We also need to be attentive to our international colleagues, who may be facing additional stressors. They are especially likely to be isolated from their family and friends and have to navigate a culture different from their own in an uncertain environment. Some even face unacceptable discrimination based on their national origin and are uncertain about their future in this country.
Additionally, check in with colleagues who seem down, sluggish, or agitated. With the change in the weather and shorter daylight hours, they may be suffering from seasonal affective disorder on top of the stressors of the pandemic.
What Can We Do?
First, we need to take care of ourselves. We need to prioritize our physical and mental health and explore various resources available to us. NIH’s intranet site “NIH Guidance for Staff on Coronavirus” is an excellent resource and includes links to “Wellness Resources” (click on “Your Health”) as well as to the Employee Assistance Program (click on “Contacts”). The Office of Intramural Training and Education has informative webinars on developing resilience and on mental health and wellness. The webinars are open to everyone, and you can attend the live sessions or watch the recorded sessions.

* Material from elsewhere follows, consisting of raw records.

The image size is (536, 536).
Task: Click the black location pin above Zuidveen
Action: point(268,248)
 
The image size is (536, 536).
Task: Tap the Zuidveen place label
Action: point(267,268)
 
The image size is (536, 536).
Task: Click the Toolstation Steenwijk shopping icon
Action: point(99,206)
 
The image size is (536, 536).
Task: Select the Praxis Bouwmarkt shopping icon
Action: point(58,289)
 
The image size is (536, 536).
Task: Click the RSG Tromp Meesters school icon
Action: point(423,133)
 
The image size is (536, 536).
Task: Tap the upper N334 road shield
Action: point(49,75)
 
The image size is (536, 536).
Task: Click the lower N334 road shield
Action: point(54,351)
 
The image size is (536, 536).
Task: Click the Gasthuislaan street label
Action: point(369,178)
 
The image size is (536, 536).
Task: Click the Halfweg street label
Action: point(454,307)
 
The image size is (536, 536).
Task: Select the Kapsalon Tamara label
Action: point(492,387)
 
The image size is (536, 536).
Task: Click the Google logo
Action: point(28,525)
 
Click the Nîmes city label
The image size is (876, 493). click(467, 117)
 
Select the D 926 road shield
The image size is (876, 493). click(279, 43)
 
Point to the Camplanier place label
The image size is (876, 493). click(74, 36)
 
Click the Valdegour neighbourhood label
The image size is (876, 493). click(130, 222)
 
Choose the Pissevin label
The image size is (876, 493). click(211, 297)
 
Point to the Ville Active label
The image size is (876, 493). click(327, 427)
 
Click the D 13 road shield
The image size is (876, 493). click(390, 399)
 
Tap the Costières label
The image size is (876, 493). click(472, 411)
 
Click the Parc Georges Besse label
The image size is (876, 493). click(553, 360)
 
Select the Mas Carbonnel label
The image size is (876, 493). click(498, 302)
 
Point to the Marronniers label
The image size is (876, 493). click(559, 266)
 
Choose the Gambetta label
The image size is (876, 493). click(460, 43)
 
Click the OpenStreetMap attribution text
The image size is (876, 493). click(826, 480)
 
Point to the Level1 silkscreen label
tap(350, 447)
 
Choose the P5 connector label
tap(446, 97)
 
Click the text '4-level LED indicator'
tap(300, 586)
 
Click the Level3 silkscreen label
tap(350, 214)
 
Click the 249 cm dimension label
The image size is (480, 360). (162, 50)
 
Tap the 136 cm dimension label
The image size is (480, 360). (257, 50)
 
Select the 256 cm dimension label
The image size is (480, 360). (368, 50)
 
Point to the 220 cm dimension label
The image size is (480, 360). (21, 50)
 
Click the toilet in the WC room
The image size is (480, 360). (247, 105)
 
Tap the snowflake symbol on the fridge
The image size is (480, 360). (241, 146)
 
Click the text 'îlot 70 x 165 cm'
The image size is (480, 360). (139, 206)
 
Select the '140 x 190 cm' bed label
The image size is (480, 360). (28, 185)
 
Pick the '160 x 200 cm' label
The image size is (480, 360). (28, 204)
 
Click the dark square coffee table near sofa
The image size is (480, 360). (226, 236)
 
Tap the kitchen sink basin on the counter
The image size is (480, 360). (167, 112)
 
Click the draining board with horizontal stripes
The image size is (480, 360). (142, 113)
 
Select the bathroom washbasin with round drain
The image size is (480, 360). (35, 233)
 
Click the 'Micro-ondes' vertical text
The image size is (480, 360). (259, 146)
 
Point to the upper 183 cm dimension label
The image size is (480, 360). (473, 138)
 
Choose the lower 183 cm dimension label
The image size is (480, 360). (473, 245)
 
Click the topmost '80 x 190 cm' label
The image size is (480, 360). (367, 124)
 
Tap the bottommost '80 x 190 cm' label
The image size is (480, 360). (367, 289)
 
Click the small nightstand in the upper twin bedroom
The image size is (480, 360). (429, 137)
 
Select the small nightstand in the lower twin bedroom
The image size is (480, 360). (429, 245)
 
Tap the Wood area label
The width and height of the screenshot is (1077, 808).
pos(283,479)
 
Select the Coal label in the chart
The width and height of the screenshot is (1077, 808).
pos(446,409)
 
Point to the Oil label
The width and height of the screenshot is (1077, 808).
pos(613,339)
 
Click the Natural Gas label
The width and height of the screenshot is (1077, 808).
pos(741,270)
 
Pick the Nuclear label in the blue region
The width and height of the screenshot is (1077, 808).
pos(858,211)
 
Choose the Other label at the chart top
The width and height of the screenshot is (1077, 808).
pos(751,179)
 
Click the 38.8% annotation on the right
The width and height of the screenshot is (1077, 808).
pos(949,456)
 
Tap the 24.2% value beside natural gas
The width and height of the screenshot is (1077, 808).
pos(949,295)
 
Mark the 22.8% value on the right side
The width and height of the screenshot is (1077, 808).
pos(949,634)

Second, engage in and provide social support while physically distancing. Organize and participate in virtual small-group social activities. For example, have a lab or branch meeting dedicated to conversing about how everyone is dealing with the stressors (without discussing science or business). Touch base with colleagues on a regular schedule, through a buddy system or informal virtual coffee. NIH also has many affinity groups, and it serves a community support system.
Third, take time to rest and recharge. We all need some time for ourselves, and it is okay to take a break. Encourage others to take some time off as well. Importantly, research shows that frequent exposure to social media and news related to COVID-19 increases anxiety and stress-related symptoms. Consider “unplugging” by putting down personal devices and spending time without technology (Plos One, 15:e0231924, 2020).
So please join us in prioritizing our mental health and wellness and supporting our colleagues this winter. Reach out for help, connect with your colleagues and friends, and unplug and recharge. In order to keep our community strong, we all need to be well.
We hope you had a healthy and safe holiday season. and that we can reconnect in person in 2021.
Sharon Milgram is the director of the Office of Intramural Training and Education.